Adriana Knouf, On your wrist is the universe, 2016

"Built upon the Pebble smartwatch platform, On your wrist is the universe is a suite of poems that uses real-time information about satellites, rocket bodies, planets, and stars as the basis for  generative poetry. Offering a tangible translation between our bodies and otherworldly bodies, the project highlights the possibilities of electronic poetry worn on the surface of the skin, available for short glances at any moment." 

 

Ryan Kuo, Tables of Content, 2017

"This project comprises a branching sequence of 92 HTML tables. It is the second entry in a three-part web series commissioned by Art Journal Open that addresses the broader ways in which publishing content online requires submitting to the politics inherent to its design protocol. Tables of Content renders the content of the first entry in the series, 'In Submission,' an essay about internet content, white space, and whiteness."

 

Nathalie Lawhead, Everything is going to be OK, 2018

"Everything is going to be OK is an interactive zine containing a labyrinth of vignettes, poetry, strange fever dream games, and broken digital spaces. This profoundly personal, yet relatable, collection is a commentary on struggle and coping with the aftermath of surviving bad things."

 

Eva Macali, This adventure is never ending, 2021

Featuring compositions of text, ASCII art, photography, processed memes, found symbols, and digital drawings, this interactive visual poem requires the user to navigate via trial and error, looping back before uncovering new pathways. Clashes of meaning and aesthetic dramatize the flattening effects of network culture, the impossibility of establishing a shared frame of reference, and the longing to connect.

 

Jakob Sitter, WestHollywood, 2021

"WestHollywood is a tribute to the early internet and its infrastructure, which helped give rise to new forms of community. The work is based on some 9000 archived pages from the GeoCities neighborhood with the same name, the queer quarter of the widely popular web hosting service. All text in WestHollywood is generated through a language model trained on these pages, recreating the sense of honesty and liberty these (safe) spaces provided in the early www heydays.

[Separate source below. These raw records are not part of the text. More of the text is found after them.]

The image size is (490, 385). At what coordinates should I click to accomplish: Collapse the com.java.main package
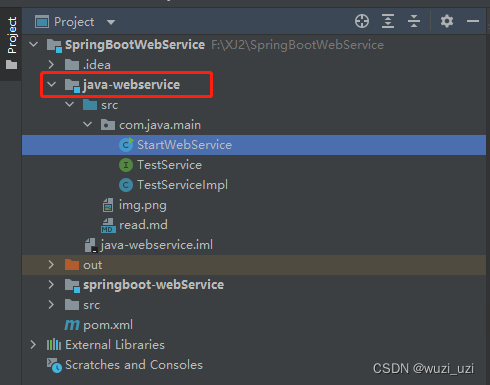(87, 124)
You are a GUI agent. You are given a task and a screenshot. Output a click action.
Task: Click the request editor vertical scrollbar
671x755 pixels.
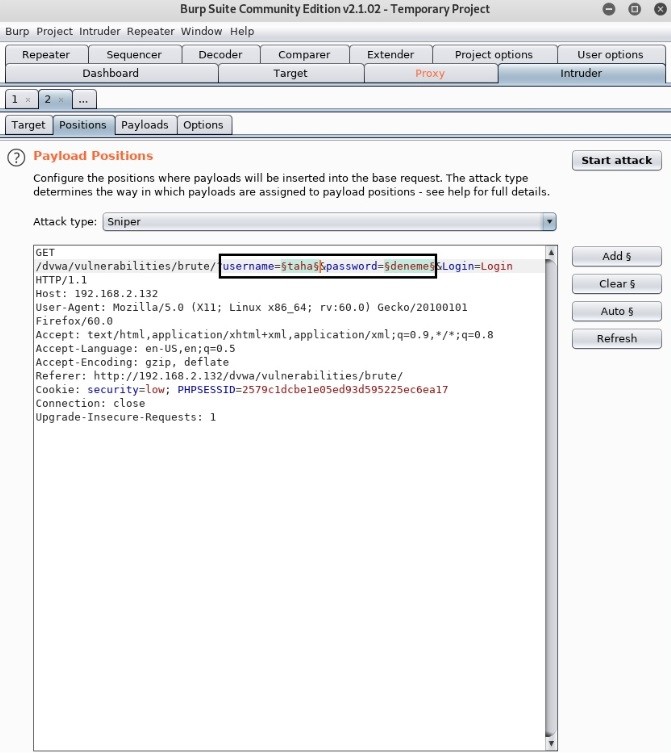[550, 500]
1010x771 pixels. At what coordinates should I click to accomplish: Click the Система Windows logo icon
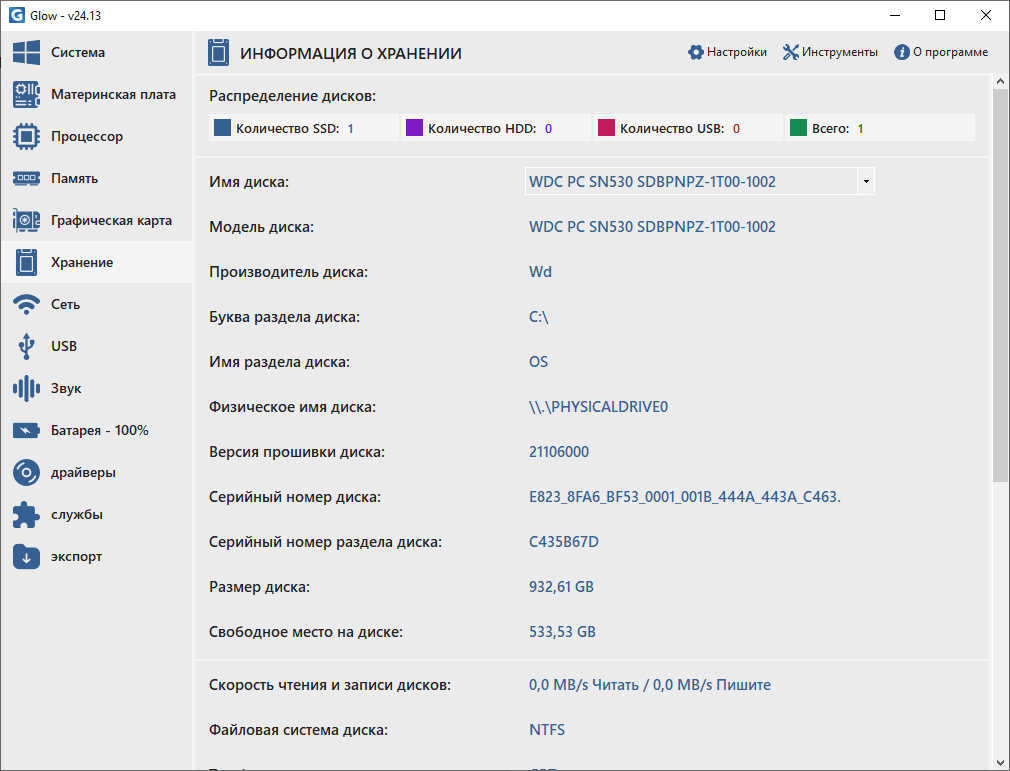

WestHollywood was originally commissioned by Ergi, a Scandinavian queer art platform."

 

Asha Tamirisa, SURFACE / BELLY, 2022

"SURFACE / BELLY is a web-based multimedia hyperlink poem. Reflexively composed text brings the reader between the surface and depths of the narrative, poetically exploring interiors and exteriors."

 

Daniel Temkin, FatFinger.JS, 2017

"FatFinger is a JavaScript (JS) library expanding the programming language to allow typos and misspellings as valid code. While human readers have a high tolerance for elision (for the swapping of letters or missing symbols), programming languages have no tolerance for this type of error. FatFinger encourages a looser way of thinking, pushing back against the compulsiveness of code."

 

 Jonathan Thirkield, elegies in graphene, 2019—2021

"elegies in graphene is a sequence of 26 poems, each containing 13 lines of 17 characters each. The poems are displayed in a lattice pattern, with each letter set off using linguistic notation for graphemes. The reader must navigate the letters with the mouse to reveal words and lines and to construct/deconstruct/discover the meaning of the poems via interaction."

 

Peter Wildman, Movement is Life, 2018

Movement is Life is one work from Wildman’s series of code poems, which consist of short animations generated by computer code that are composed with a literary value in mind. The artist reads a poetic interpretation of each program alongside its visual output.